The avenue to improvements has taken the council to Washington DC and Baton Rouge to acquire as many grants as possible, using the aid of a lobbyist, consultants and elected officials.
“While we were in Washington, we were there asking for money for these projects,” Pendergrass said.
“That’s our money,” he stressed. “We sent that money to Washington – you did. We’re just trying to get it back. We aren’t asking for someone else’s money … we’re asking for yours.”
Early in their time with the city, members of the council and Cox went to Baton Rouge to ask for grant money. And there was a surprise awaiting when they arrived.
Thanks to late Mayor Bill Robertson, “It turned out Minden already had a project in Capital Outlay – since 2009,” Pendergrass said. “Part of the planning was already approved.”
Pendergrass credited Mayor Nick Cox’s administrative assistant, Ashlee Drake and State Sen. Adam Bass in helping the project reach the finish line, all these years later.
Persistence paid off, and there is a 2 million gallon water tank in the city’s future. It will be constructed on Clerk Street near Minden High’s softball field.
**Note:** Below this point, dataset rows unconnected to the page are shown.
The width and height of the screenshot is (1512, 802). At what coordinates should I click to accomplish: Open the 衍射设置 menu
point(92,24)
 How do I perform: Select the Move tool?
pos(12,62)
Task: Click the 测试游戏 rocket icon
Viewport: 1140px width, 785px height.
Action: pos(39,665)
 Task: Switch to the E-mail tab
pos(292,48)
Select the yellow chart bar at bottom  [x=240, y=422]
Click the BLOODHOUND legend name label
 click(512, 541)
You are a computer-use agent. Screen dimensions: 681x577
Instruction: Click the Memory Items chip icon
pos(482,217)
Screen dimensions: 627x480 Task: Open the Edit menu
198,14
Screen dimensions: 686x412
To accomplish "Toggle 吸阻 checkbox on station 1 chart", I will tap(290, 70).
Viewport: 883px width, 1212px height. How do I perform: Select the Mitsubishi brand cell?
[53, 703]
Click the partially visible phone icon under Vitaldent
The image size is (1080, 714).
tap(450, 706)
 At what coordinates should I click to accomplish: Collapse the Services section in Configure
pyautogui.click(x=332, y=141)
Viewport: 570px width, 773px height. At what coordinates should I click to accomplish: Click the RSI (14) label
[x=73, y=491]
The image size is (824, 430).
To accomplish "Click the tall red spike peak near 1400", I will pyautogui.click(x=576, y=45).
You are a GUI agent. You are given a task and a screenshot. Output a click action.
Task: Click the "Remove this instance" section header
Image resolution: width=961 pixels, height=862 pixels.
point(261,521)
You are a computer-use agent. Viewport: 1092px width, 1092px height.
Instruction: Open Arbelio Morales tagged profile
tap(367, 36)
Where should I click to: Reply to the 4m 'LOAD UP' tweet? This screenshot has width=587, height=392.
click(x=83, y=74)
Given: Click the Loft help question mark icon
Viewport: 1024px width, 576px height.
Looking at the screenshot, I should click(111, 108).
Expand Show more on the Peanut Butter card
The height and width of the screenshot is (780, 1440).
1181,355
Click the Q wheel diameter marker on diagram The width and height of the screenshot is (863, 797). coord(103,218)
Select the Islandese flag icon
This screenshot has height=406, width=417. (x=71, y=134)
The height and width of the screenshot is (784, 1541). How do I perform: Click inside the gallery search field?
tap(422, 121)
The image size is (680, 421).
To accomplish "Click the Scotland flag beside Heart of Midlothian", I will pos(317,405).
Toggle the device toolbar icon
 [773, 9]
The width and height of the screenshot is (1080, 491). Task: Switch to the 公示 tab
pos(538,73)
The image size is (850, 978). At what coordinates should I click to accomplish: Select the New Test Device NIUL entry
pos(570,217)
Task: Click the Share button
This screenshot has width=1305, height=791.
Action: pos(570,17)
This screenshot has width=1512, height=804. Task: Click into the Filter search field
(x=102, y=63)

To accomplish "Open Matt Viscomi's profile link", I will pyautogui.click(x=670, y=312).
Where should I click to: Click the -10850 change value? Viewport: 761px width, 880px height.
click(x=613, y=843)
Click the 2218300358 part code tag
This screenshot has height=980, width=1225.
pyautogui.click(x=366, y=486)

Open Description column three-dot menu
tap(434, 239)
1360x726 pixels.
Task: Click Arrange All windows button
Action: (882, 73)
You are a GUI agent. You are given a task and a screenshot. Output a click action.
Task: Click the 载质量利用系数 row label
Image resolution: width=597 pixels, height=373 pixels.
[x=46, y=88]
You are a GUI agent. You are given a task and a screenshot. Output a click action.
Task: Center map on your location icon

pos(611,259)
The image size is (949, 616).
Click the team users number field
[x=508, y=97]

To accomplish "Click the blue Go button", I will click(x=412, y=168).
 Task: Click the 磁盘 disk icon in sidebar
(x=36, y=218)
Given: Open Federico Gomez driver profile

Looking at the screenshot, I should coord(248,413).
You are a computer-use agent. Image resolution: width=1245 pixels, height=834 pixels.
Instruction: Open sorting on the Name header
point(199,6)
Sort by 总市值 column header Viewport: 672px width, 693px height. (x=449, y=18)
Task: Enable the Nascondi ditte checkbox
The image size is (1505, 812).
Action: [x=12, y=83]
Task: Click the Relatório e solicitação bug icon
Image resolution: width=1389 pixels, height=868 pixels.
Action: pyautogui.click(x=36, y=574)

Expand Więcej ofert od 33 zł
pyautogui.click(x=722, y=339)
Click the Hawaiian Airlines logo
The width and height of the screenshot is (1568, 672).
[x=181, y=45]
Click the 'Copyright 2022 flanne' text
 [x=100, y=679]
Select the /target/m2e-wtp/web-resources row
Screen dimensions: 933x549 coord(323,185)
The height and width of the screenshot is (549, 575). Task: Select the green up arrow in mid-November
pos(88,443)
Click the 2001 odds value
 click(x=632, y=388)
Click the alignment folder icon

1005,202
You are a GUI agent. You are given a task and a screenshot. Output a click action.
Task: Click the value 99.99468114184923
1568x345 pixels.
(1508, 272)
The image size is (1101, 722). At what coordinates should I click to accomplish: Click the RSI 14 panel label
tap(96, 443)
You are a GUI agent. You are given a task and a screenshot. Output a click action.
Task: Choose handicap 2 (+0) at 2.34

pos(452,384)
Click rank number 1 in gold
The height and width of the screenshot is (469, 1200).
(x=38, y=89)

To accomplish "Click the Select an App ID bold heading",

Cox said capacity with the downtown water tower is a half million gallons, while the smaller tower on Germantown Road holds a quarter million gallons – 750,000 gallons combined.
“This (new ground level tank) is tripling our water capacity,” said Pendergrass. “If a big company is looking at coming here, they need water and they need power. If we don’t have the capacity, they can’t come here.”
Cox agreed. “This will be a very visible sign that the city is moving forward,” he said.